Auxiliary model scale scan	Even if auxiliary models are smaller (0.43×) or same-scale (1×), TU > AU.
Noise-perturbed vs. Cross-family	Noise-perturbed ensembles suffer from diversity collapse, causing EU to fail.
Sampling number	AUROC increases with sampling count, but TU already wins under equal budget (10 samples).

Key Findings¶

EU is most effective in low-AU regions: In the lowest 5% of AU samples ("most confident"), the EU of incorrect answers remains high. This targets "confident errors" where self-consistency fails.
"More disagreement is always better" is a misconception: EU's AUROC correlates positively with dataset redundancy (Jaccard consistency, \(r=+0.72\)) and negatively with Oracle Coverage Gain (\(r=-0.72\)). When models are complementary and give different but valid expressions for the same question, EU is inflated by "response noise," reducing AUROC.
Clear boundaries for EU: EU is strongest in tasks where the answer is unique and models use similar phrasing (Fact QA, Translation); it is less effective in open-ended summarization (XSum) where answers are naturally diverse.

Highlights & Insights¶

Converting the "confident but wrong" problem into a computable signal: By "asking a different group of models," the study illuminates the blind spots of self-consistency.
Completely black-box, zero-training EU estimation: Since it only requires text output, it can be applied seamlessly to proprietary APIs like GPT-4o and Claude.
Fair evaluation under equal sampling budget: By using \(n=n'/m\), the authors proactively address the concern that ensembles might win simply because they sample more frequently.
Honest characterization of boundaries: Using Jaccard consistency and Oracle Coverage Gain, the authors clarify that EU is strong for unique-answer tasks but weak for diverse-answer tasks.

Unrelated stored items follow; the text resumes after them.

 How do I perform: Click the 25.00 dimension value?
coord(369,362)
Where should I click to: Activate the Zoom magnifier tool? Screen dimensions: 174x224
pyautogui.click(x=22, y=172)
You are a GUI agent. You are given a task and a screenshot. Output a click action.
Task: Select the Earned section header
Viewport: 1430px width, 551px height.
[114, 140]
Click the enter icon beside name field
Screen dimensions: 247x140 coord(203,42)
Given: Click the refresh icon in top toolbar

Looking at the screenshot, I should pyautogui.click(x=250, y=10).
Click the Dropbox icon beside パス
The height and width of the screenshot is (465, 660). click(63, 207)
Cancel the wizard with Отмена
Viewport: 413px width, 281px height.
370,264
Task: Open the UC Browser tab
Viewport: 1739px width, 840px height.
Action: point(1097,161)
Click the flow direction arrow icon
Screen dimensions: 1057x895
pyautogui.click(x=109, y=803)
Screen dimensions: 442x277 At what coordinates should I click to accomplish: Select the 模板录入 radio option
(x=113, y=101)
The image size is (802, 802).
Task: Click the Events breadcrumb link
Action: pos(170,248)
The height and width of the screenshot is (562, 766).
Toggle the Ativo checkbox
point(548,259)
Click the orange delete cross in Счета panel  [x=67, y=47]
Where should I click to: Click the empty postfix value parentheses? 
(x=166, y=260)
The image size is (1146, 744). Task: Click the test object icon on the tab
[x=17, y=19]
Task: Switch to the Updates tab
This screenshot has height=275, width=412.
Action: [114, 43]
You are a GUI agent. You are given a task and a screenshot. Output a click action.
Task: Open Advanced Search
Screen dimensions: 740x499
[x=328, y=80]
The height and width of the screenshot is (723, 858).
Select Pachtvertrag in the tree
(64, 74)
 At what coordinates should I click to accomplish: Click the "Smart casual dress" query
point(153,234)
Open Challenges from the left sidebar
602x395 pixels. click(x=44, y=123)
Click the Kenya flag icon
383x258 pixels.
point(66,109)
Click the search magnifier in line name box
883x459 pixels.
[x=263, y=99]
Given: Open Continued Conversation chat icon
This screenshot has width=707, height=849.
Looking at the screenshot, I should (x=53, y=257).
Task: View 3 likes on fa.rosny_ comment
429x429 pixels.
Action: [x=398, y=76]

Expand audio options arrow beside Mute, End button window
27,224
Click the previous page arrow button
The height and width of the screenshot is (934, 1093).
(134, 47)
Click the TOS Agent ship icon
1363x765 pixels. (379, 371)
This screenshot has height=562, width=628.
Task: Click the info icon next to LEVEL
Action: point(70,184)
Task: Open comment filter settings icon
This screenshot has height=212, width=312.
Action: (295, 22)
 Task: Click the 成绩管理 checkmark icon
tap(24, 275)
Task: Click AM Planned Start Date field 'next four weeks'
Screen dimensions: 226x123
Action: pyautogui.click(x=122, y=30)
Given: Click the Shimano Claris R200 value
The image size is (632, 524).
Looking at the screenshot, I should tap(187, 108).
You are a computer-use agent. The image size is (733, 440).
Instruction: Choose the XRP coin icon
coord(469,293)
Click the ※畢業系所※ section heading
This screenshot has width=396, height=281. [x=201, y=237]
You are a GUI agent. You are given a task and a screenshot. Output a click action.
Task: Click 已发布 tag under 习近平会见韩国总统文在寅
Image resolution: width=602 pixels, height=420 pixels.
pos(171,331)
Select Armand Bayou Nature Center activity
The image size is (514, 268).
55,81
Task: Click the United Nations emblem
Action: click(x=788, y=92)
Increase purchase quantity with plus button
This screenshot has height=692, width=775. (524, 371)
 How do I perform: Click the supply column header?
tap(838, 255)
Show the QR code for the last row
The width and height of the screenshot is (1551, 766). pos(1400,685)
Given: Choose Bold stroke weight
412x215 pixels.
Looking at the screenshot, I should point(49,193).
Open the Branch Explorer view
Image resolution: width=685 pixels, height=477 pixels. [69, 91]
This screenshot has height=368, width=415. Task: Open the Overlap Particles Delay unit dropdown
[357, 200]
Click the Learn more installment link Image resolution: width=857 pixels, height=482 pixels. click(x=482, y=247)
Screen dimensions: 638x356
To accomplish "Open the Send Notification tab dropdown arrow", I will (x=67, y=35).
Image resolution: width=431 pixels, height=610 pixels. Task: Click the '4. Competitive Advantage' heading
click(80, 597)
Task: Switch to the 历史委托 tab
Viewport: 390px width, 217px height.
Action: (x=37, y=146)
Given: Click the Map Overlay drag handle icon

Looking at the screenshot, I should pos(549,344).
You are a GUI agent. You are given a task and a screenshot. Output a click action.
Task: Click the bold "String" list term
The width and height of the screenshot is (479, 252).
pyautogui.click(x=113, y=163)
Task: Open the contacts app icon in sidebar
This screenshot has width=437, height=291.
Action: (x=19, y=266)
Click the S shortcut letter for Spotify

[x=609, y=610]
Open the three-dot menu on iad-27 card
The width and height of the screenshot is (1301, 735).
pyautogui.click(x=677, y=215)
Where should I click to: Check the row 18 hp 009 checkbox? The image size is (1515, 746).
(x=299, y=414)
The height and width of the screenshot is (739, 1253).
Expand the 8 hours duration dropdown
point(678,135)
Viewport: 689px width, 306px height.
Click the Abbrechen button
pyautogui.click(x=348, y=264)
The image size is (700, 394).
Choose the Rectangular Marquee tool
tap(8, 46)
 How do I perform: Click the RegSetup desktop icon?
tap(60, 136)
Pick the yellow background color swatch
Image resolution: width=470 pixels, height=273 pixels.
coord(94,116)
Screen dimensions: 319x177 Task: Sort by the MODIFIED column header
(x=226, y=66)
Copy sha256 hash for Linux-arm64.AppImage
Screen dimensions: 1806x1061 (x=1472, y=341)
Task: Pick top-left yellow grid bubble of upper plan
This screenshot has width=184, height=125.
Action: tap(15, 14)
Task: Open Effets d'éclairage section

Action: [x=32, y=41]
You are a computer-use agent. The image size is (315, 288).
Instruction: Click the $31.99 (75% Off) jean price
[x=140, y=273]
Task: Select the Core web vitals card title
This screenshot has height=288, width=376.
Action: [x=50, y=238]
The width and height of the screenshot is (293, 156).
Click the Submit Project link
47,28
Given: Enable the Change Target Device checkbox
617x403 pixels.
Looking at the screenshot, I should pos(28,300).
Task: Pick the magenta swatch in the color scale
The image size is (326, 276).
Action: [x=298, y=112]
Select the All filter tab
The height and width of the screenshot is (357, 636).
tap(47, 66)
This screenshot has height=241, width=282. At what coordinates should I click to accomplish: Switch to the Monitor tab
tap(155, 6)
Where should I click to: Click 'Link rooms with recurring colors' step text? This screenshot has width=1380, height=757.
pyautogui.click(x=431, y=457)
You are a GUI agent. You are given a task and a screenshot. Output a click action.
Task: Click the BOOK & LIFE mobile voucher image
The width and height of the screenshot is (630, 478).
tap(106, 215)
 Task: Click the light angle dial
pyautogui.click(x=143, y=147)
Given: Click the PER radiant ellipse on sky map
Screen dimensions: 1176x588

Limitations & Future Work¶

Dependency on cross-family ensembles: Sampling and inference costs scale linearly with ensemble size; construction of \(\Omega\) is limited if appropriate same-scale open-source models are unavailable for a specific domain.
Noise contamination in diverse-answer tasks: In open-ended tasks, EU decouples from correctness due to "true diversity," a limitation the authors acknowledge requires distinguishing "true disagreement" from "multiple correct expressions."
Assumption of comparable capability: If auxiliary models vary greatly in strength, uniform weighting may fail, necessitating research into credibility-based re-weighting.

vs. Self-Consistency / Semantic Entropy (Lin et al. 2023): These measure internal consistency (AU) and collapse when the model is consistently wrong; Ours complements this by adding cross-model EU.
vs. Verifier-disagreement (Xue et al. 2025): The prior work triggers cross-model checks only at medium AU, while this paper proves low AU is a high-risk area for hallucinations and applies EU there.
vs. Bayesian/Logit-based EU: These require white-box access; Ours is text-only and compatible with black-box APIs.
vs. Explicitly Trained Ensembles: Training multiples models is expensive; Ours reuses existing open-source models for zero-training EU.

Rating¶

Novelty: ⭐⭐⭐⭐ Clarity in using cross-model disagreement to complement SC, though individual components are reorganizations of existing techniques.
Experimental Thoroughness: ⭐⭐⭐⭐⭐ Comprehensive coverage with 5 models, 10 tasks, API models, 12 baselines, and budget-aligned controls.
Writing Quality: ⭐⭐⭐⭐ Clear logic in derivation and diagnosis; unified definitions are elegant, though some formulas are dense.
Value: ⭐⭐⭐⭐ Black-box and zero-training nature makes it highly practical for LLM deployment.